Het eerste onderdeel klaagt over het oordeel van het hof dat dit voorbehoud [verweerster] niet kan binden, op de grond dat deze als (aanstaande) koper ten opzichte van Savills derde is en niet als haar contractspartij kan worden aangemerkt (rov. 4.4).
Het onderdeel klaagt hierover terecht. Het antwoord op de vraag of - en zo ja, in hoeverre - een potentiële koper op de juistheid van de door een makelaar verstrekte informatie mag afgaan, is onder meer afhankelijk is van eventuele mededelingen van de makelaar over de mate waarin hij voor de juistheid van die gegevens instaat. Daaraan kan niet afdoen dat hij jegens de potentiële koper niet in een contractuele verhouding staat.
3.5.1 Het tweede onderdeel klaagt over het oordeel van het hof dat, voor zover de aangehaalde clausule wel tussen Savills en [verweerster] zou gelden, een beroep op die clausule naar maatstaven van redelijkheid en billijkheid onaanvaardbaar is vanwege de omvang van de door [verweerster] te lijden schade, bestaande in de jaarlijks te derven huurinkomsten (rov. 4.4 in verbinding met rov. 4.3).

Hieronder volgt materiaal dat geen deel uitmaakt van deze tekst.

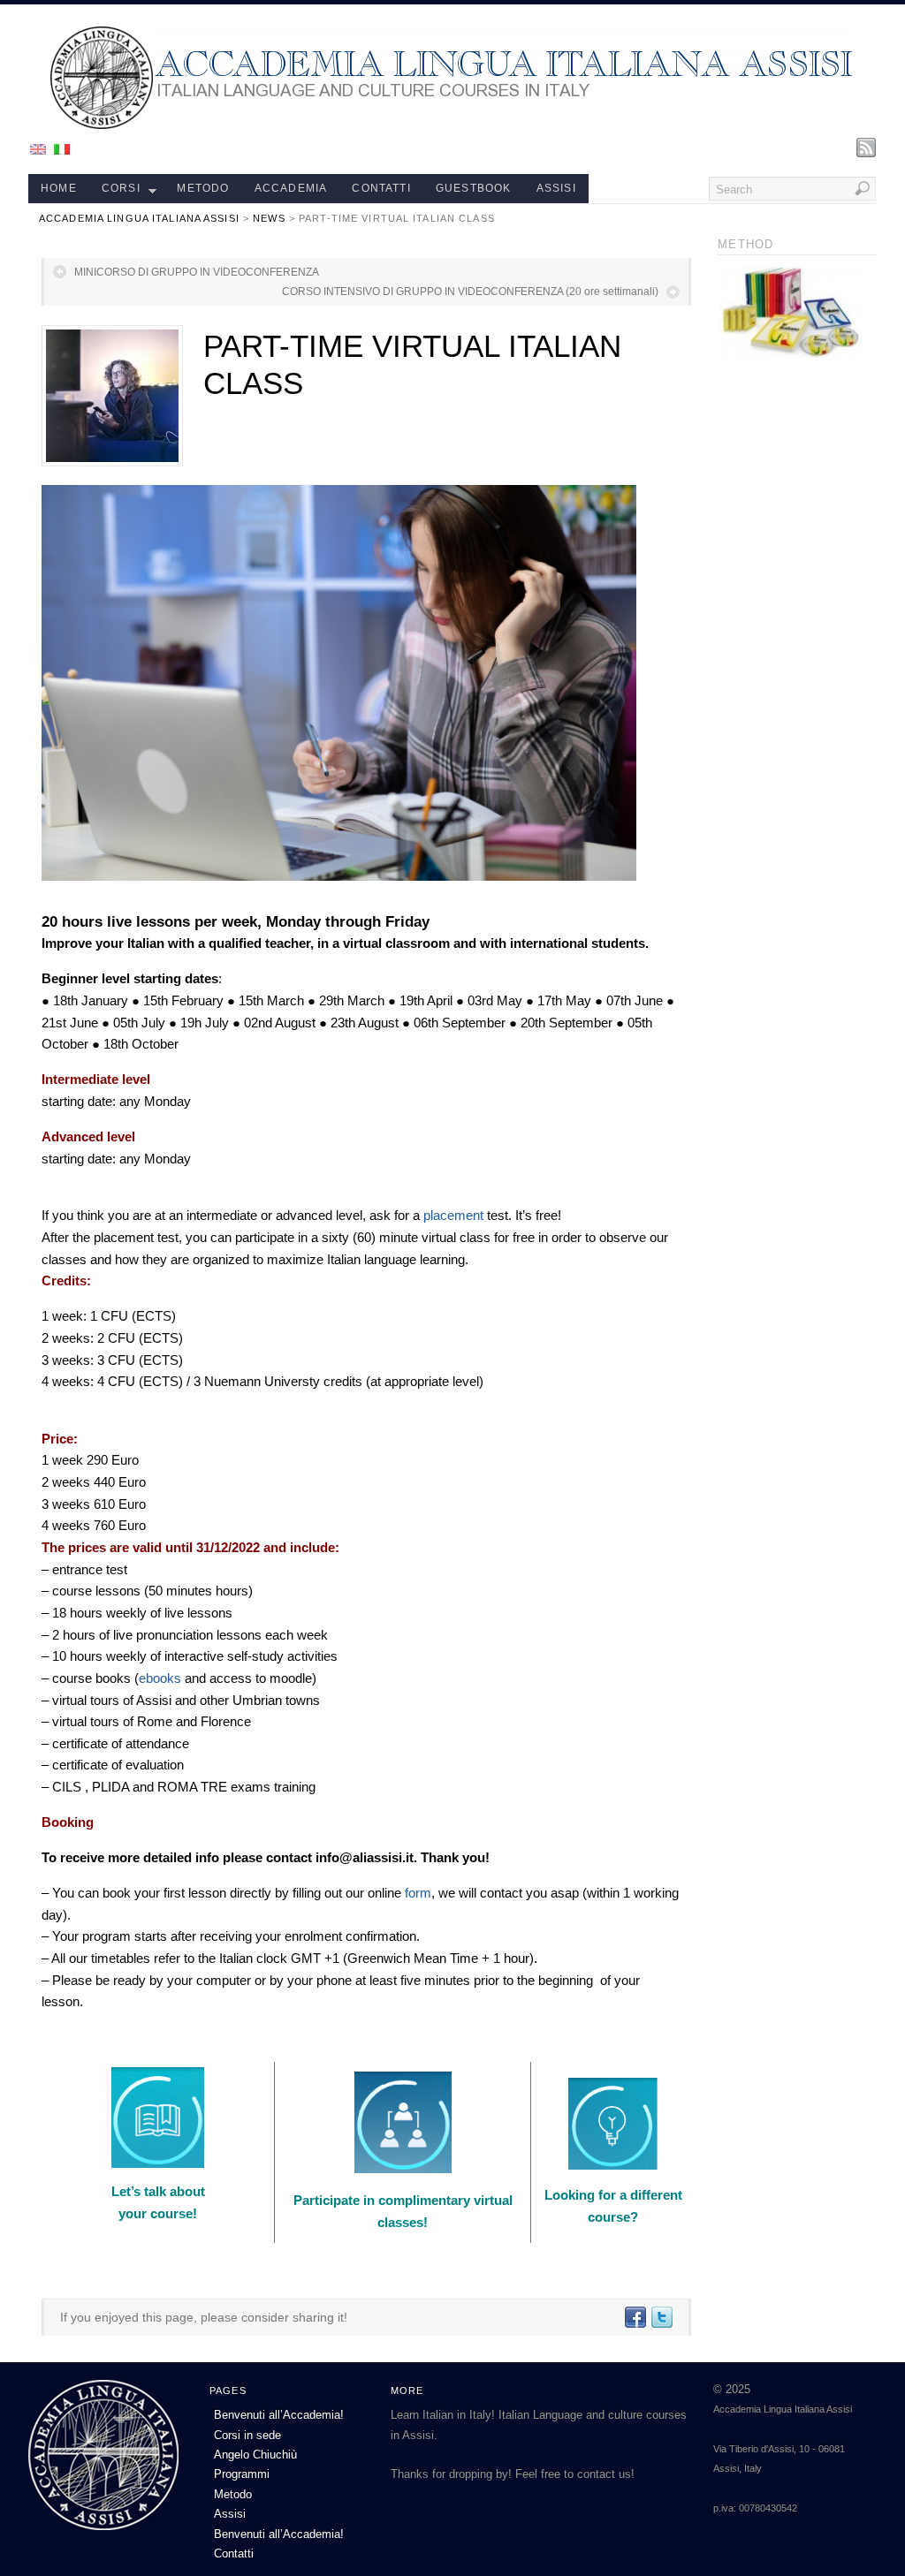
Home (59, 188)
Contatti (381, 188)
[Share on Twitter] (661, 2317)
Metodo (203, 188)
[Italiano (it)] (62, 148)
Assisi (556, 188)
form (418, 1892)
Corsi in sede (247, 2435)
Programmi (242, 2474)
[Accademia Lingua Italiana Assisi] (452, 124)
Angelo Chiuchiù (255, 2454)
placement (453, 1215)
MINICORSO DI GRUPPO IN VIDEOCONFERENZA (196, 272)
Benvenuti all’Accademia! (279, 2414)
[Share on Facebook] (634, 2317)
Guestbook (474, 188)
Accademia (291, 188)
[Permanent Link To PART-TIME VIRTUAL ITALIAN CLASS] (112, 395)
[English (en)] (38, 148)
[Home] (103, 2526)
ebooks (160, 1678)
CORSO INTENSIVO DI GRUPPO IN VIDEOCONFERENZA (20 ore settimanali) (470, 291)
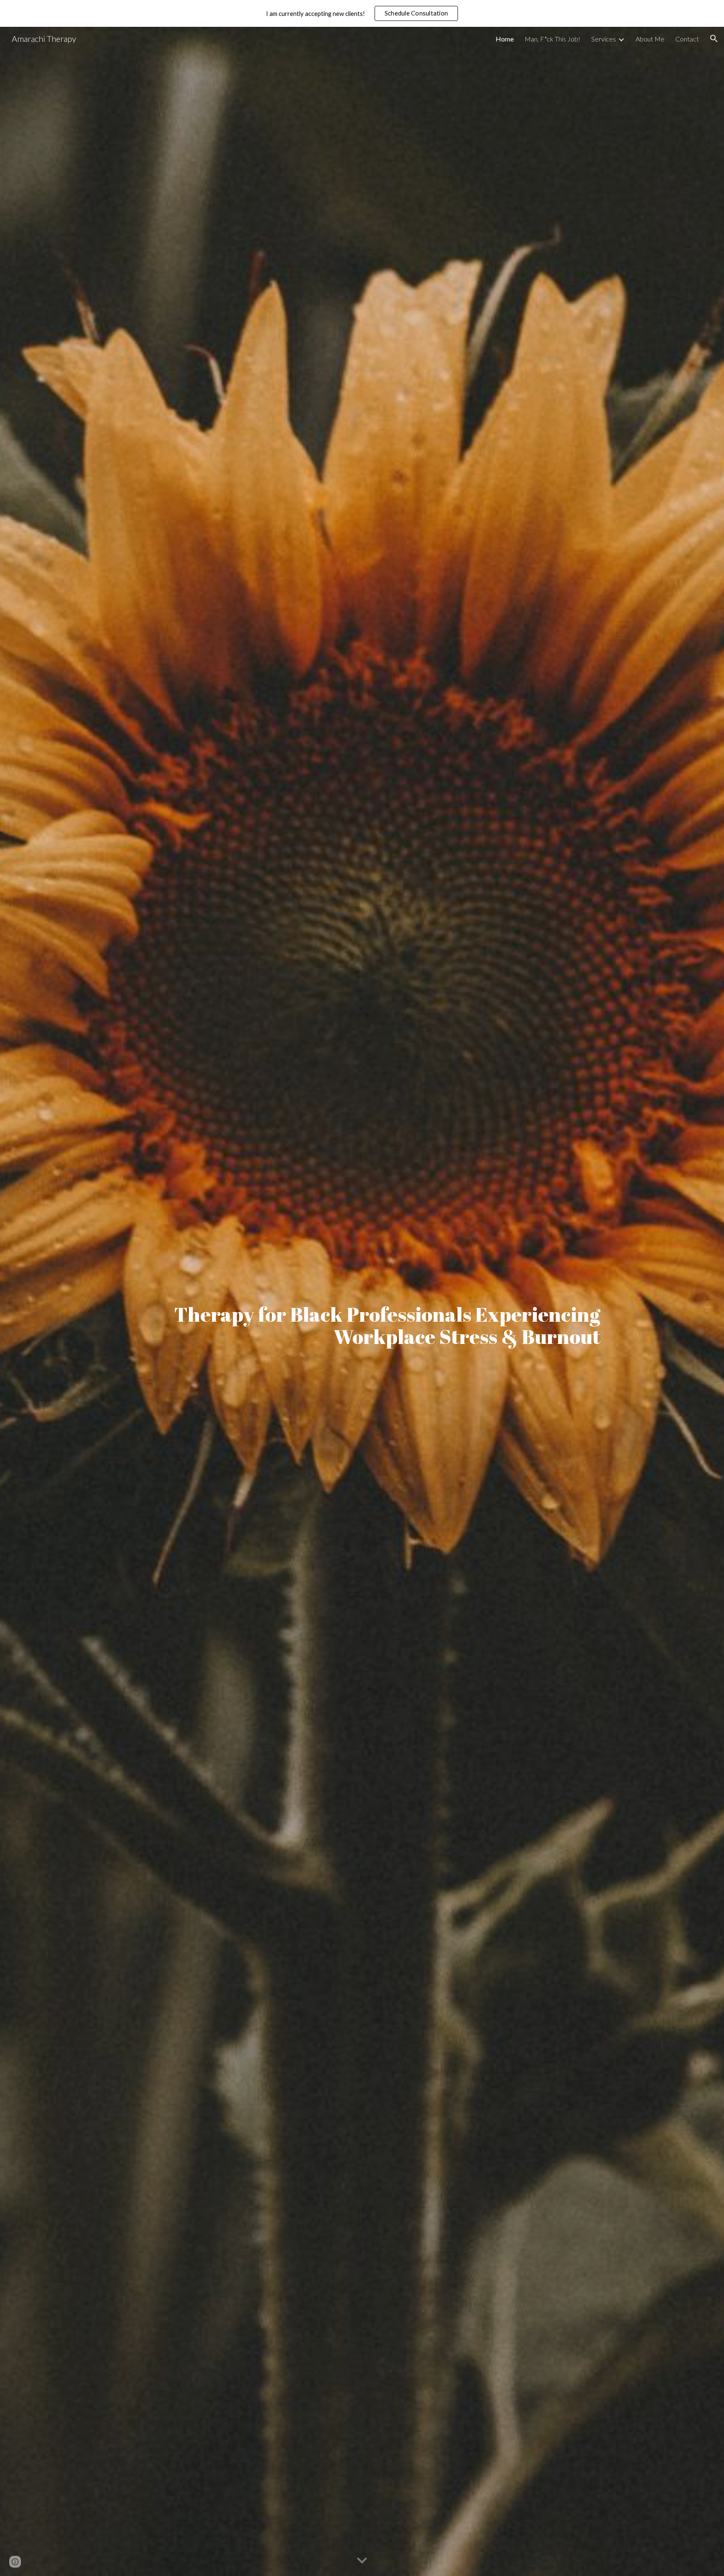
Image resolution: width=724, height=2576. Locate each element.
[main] (362, 1301)
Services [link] (603, 39)
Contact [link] (687, 39)
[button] (714, 38)
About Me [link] (650, 39)
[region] (362, 13)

3.5.2 De klacht behelst onder meer dat het hof niet is ingegaan op alle relevante omstandigheden, waaronder die welke door Savills zijn aangevoerd, zoals de mate van verwijtbaarheid van haar schadeveroorzakende gedraging, de wijze waarop de exoneratieclausule kenbaar is gemaakt, de inhoud van de exoneratieclausule, waarin wordt vermeld dat de verstrekte gegevens van derden afkomstig zijn, en het gedrag van [verweerster] ten aanzien van het gekochte.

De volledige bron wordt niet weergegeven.